ENUNCIADO A: En el listado, cambie "permission" por "access" en las líneas que comienzan en la que contiene "Expand the permission package" y terminan en la que contiene "should pyautogui.click(x=186, y=64).", ambas incluidas, y deje todo lo demás igual.

TEXTO FUENTE:
━━━━━━

Volvían de trabajar. Eran cinco albañiles. Dos de ellos vivían en Los Pocitos y hacia allí se dirigían. Al llegar a la esquina de Francisco de Aguirre y Monteagudo se encontraron con un piquete de alrededor de 200 personas. Reclamaban más seguridad, ya que pocos días antes se había difundido una historia preocupante: se decía que habían intentado secuestrar a un chico. Las versiones sobre el hecho se multiplicaban de boca en boca, pero mucho más vertiginosamente a través de los grupos de Whatsapp. Al supuesto secuestro no lo había podido corroborar nadie, pero el temor ya era inmanejable. Cuando uno de los trabajadores le pidió a los manifestantes que los dejaran pasar, le respondieron con golpes, palos e insultos. Inesperadamente, los cinco hombres fueron atacados por una turba enceguecida de furor. Lograron escapar gracias a que la Policía reaccionó rápido. Si no, quién sabe cuál hubiese sido el desenlace de la historia. Esto ocurrió el 4 de noviembre de 2016, mientras Tucumán era sacudido por una campaña de informaciones falsas que sostenían que había una banda que se dedicaba a secuestrar niños, cosa que nunca pudo ser probada. Supuestamente, los delincuentes se movían en una camioneta blanca. Igual o muy parecida a la de los albañiles que terminaron apaleados por una multitud que fue incapaz de advertir el límite entre la realidad y una virtualidad que deja demasiados resquicios abiertos para la manipulación y el engaño.

━━━━━━

DATOS DE TRABAJO:

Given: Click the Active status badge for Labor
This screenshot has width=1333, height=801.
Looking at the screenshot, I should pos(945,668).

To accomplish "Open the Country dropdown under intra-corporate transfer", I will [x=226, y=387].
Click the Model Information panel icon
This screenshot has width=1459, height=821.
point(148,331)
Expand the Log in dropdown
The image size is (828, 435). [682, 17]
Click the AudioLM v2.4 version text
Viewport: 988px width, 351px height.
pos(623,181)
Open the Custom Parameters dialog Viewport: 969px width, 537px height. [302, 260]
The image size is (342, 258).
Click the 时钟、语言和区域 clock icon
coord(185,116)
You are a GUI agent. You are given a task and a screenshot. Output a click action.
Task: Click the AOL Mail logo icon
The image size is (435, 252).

━━━━━━

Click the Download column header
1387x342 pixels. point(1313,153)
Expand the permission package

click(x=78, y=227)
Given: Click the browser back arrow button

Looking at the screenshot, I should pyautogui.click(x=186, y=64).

━━━━━━

ENUNCIADO B: Según el texto fuente sobre Tucumán, ¿en qué fecha fueron atacados los cinco albañiles?

RESPUESTA A:
Expand the access package

click(x=78, y=227)
Given: Click the browser back arrow button

Looking at the screenshot, I should pyautogui.click(x=186, y=64).

RESPUESTA B: El 4 de noviembre de 2016.